University Receives Grant to Reduce Feather Pecking

UK - Bristol University's Animal Behaviour and Welfare Group has been awarded £850,000 to find ways to reduce feather pecking and in free-range layers.
calendar icon 25 June 2008
clock icon 4 minute read

Laying hens often severely peck other hens' feathers, skin or vents. This not only causes pain but can also lead to cannibalism and death. Harmful pecking is a serious animal welfare concern and can cause great economic losses for the farmer and the egg-production industry as a whole.

Researchers Dr Chris Sherwin, Professor Christine Nicol and Dr David Main at the University of Bristol's Animal Behaviour and Welfare Group have been awarded over £850,000 over three years by the Tubney Charitable Trust to reduce harmful pecking by using existing knowledge to improve the welfare of free-range laying hens.

There is already considerable scientific and industry-based information on harmful pecking but it has never been pulled together as a single resource for the egg production industry.

Using scientific information, expert opinion, detailed advice from the industry, and taking financial implications into consideration, the researchers hope to develop a practical, cost-effective husbandry advisory pack with the aim of preventing harmful pecking amongst free-range laying hens.

"Harmful pecking is both a serious welfare concern and an issue of great economic significance."
Dr Chris Sherwin
Picture: University of Bristol

The advisory pack will make the information accessible to egg farmers and their advisors, and will identify the most appropriate husbandry solution for each individual farm. The researchers will develop the pack to enable individual farms to recognise and reduce risk factors of harmful pecking, recognise and distinguish between different forms of harmful pecking, and promote the farmer's ability to reduce pecking by following recommendations.
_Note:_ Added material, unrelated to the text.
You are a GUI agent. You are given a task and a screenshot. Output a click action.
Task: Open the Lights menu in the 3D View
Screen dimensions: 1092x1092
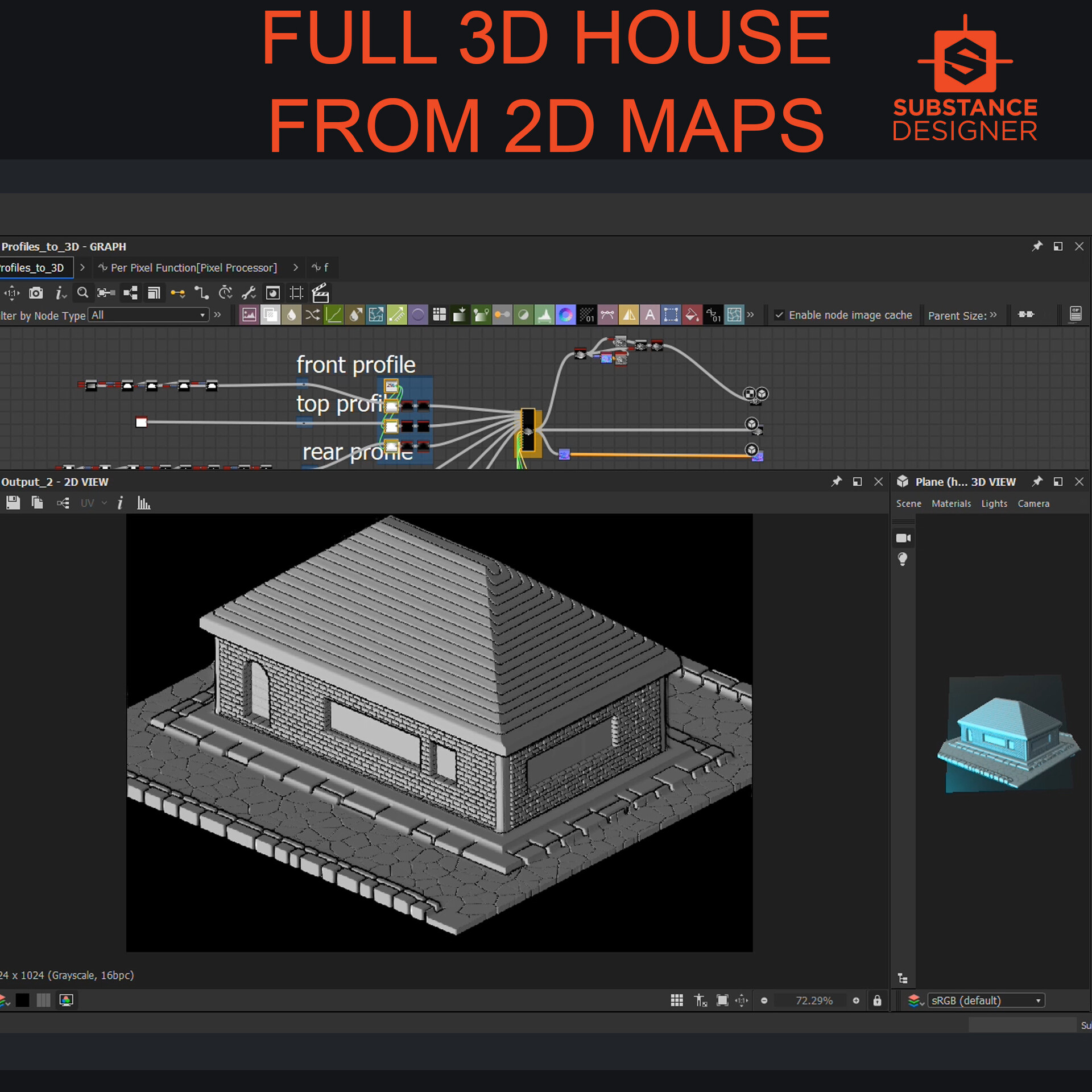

The intervention strategies contained in the pack will be evaluated on numerous recruited farms, and feedback from farmers and field-assistants will be used to develop the usefulness of the pack over a three-year period. Flagship farms around the country will be signed-up as demonstration units allowing visits by other farmers, retailers, scientists and policy makers to observe the advisory pack 'in action'.

Dr Chris Sherwin, Senior Research Fellow in Animal Behaviour and Welfare, Farm Animal Science at Bristol University, said, "Harmful pecking causes stress, injuries, increased vulnerability to disease, and when feathers are removed by pecking, the pecked hens compensate for the reduced insulation by eating more food. When harmful pecking causes death, this obviously leads to an immediate end of egg production. Harmful pecking is therefore both a serious animal welfare concern and an issue of great economic significance."

Work on the advisory packs will proceed in three phases. Initially, the researchers will conduct a review of current literature and other information to translate this into a workable advisory pack.

The researchers will then implement the package on a range of farms, monitor its effectiveness and feed back into the package information collected during numerous farm visits and farmer reports. A third phase, which is not funded, will be an industry-wide roll-out of the advisory pack with the most effective strategies promoted to the industry.

There are 30 million laying hens in the UK flock and an extensive survey conducted previously by the Behaviour and Welfare Research Group has revealed that 55 per cent of flocks are affected by harmful pecking. This indicates that each year, several million hens are suffering from this welfare problem.

The motivation to reduce harmful pecking and improve the welfare of laying hens is great, originating from consumers, farmers, retailers, welfare organisations, assurance schemes, scientists and legislators alike. Although there might be different reasons underlying this motivation, all these stakeholders wish to see a decrease in harmful pecking.